15c3-1d(c)(6)(ii) The broker or dealer need not file with the Regional Office for the region in which the broker or dealer maintains its principal place of business (if a Regional Office is not its Examining Authority) copies of any proposed subordination agreement or the statement described above if the Examining Authority for that broker or dealer has consented to file with the Commission periodic reports (not less than monthly) summarizing for the period, on a firm-by-firm basis, the subordination agreements it has approved for that period. Such reports should include at the minimum, the amount of the loan and its duration, the name of the lender and the business relationship of the lender to the broker or dealer.
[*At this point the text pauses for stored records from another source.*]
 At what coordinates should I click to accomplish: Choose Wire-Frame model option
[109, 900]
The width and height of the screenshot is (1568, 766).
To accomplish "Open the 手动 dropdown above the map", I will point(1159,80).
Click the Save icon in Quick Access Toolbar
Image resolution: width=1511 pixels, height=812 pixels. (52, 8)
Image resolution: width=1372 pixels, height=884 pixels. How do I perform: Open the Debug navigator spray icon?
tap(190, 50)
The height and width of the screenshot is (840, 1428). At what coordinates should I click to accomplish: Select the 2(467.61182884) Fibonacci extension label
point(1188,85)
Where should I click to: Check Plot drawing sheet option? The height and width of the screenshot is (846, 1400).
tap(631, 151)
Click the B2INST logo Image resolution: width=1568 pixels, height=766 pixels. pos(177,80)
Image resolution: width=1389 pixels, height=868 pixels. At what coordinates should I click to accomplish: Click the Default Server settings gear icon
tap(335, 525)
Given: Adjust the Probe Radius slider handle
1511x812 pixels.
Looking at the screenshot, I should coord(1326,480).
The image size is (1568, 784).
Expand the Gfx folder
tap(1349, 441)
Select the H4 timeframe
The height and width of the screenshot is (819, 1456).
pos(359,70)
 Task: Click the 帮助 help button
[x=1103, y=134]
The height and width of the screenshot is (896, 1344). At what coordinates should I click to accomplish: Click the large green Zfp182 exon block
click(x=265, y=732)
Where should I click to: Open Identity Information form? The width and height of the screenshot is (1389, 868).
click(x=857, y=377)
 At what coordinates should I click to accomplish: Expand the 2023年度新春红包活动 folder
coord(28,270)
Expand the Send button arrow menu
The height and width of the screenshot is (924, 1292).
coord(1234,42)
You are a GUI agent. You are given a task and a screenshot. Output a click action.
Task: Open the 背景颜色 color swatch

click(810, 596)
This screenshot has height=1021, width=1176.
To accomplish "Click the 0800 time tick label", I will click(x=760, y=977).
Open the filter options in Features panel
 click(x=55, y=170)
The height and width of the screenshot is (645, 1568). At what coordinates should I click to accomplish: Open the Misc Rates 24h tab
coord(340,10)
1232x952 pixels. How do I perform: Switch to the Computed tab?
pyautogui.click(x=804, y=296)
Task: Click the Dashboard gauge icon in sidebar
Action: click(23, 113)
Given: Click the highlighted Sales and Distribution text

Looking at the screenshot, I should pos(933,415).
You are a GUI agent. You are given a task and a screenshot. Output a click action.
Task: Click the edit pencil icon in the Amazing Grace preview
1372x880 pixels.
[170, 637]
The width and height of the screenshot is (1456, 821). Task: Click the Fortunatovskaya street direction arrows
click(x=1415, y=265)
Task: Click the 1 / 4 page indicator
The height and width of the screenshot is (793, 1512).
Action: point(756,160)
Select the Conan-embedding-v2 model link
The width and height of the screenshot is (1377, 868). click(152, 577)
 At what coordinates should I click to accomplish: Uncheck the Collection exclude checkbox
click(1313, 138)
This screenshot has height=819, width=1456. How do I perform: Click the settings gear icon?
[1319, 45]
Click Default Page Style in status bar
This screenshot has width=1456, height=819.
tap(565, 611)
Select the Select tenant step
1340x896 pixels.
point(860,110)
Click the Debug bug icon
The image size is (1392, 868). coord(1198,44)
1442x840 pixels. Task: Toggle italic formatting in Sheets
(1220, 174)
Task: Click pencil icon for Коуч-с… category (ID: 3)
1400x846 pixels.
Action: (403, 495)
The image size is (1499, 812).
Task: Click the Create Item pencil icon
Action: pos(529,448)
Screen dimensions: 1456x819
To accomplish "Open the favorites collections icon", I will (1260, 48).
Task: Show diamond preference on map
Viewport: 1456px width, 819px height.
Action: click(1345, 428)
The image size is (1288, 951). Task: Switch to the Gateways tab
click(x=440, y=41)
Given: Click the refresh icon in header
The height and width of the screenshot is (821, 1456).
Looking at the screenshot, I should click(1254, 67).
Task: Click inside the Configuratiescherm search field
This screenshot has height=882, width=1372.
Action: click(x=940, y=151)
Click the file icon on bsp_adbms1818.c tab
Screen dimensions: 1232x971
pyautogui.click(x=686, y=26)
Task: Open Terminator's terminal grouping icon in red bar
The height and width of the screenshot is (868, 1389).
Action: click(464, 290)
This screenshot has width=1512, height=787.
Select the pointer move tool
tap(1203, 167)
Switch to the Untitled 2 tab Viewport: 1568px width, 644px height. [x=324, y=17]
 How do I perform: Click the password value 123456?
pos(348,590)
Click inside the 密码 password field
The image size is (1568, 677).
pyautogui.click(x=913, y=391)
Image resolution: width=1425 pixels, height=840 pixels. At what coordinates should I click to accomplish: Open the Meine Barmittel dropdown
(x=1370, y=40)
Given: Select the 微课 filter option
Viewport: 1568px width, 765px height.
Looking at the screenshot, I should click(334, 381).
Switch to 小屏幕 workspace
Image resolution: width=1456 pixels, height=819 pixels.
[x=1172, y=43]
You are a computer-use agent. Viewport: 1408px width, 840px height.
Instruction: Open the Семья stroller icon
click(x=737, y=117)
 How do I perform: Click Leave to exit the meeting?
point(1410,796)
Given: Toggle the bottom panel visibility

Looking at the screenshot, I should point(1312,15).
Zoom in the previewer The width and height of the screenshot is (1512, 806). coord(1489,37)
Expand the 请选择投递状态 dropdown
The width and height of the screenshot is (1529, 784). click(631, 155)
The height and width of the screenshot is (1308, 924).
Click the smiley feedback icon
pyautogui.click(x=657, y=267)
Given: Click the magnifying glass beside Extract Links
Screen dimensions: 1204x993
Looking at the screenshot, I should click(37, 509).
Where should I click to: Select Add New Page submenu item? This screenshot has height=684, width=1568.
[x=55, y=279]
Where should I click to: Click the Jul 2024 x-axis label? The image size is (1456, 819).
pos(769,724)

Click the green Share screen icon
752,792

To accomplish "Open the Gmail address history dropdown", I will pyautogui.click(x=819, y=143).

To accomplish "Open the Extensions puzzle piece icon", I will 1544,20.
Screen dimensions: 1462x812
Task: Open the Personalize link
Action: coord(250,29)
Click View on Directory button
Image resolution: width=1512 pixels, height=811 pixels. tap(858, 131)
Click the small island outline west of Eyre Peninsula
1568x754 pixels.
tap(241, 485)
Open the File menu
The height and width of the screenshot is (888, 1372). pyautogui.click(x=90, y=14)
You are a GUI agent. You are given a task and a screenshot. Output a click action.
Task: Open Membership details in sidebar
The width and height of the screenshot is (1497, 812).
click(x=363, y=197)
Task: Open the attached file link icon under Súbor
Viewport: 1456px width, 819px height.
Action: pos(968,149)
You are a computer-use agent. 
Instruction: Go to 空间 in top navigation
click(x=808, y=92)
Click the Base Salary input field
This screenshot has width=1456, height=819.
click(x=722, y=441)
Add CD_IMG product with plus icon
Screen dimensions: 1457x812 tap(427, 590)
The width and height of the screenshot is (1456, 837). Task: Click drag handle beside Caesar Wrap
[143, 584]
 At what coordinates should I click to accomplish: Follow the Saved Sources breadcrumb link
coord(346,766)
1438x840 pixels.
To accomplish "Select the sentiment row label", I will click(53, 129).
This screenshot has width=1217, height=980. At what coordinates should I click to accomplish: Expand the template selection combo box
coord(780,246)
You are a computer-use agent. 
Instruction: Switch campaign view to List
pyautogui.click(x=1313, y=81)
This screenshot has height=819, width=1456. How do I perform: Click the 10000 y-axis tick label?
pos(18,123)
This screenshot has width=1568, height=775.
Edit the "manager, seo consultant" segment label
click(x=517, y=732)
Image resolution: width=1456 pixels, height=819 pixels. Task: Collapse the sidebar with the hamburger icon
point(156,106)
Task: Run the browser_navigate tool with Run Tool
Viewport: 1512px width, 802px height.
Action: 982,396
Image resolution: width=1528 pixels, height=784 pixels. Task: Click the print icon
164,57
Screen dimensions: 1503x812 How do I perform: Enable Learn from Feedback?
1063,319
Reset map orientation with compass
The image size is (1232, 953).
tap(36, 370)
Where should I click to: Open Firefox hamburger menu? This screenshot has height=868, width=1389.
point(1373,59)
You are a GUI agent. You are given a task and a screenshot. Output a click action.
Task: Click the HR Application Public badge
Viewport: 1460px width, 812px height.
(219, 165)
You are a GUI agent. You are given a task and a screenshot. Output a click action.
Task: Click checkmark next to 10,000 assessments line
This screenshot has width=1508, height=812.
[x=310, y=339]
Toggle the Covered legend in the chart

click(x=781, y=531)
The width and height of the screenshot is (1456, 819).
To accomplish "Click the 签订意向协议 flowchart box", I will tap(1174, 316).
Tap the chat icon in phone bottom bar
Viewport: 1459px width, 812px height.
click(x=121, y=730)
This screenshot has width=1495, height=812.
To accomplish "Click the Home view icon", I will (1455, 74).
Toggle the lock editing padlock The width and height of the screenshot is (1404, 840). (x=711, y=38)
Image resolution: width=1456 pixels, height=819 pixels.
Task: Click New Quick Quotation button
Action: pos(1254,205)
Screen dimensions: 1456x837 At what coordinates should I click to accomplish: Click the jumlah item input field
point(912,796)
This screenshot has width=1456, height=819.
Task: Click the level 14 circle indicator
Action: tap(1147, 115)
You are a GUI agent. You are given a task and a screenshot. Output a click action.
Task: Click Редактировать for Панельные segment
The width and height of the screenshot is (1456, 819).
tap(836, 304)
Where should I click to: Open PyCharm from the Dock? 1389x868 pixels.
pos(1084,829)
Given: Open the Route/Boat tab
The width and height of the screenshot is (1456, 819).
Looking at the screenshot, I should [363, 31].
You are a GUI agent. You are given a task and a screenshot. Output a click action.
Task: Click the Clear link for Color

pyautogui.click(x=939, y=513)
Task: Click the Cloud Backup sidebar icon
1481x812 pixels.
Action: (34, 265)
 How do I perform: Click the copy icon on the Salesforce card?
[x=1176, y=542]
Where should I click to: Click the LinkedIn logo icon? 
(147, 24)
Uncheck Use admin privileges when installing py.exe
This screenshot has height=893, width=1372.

15c3-1d(c)(7) Subordination agreements in effect prior to adoption. Any subordination agreement which has been entered into prior to December 20, 1978 and which has been deemed to be satisfactorily subordinated pursuant to 17 CFR 240.15c3-1 as in effect prior to December 20, 1978, shall continue to be deemed a satisfactory subordination agreement until the maturity of such agreement. Provided, That no renewal of an agreement which provides for automatic or optional renewal by the broker or dealer or lender shall be deemed to be a satisfactory subordination agreement unless such renewed agreement meets the requirements of this appendix within 6 months from December 20, 1978. Provided, further, That all subordination agreements must meet the requirements of this appendix within 5 years of December 20, 1978.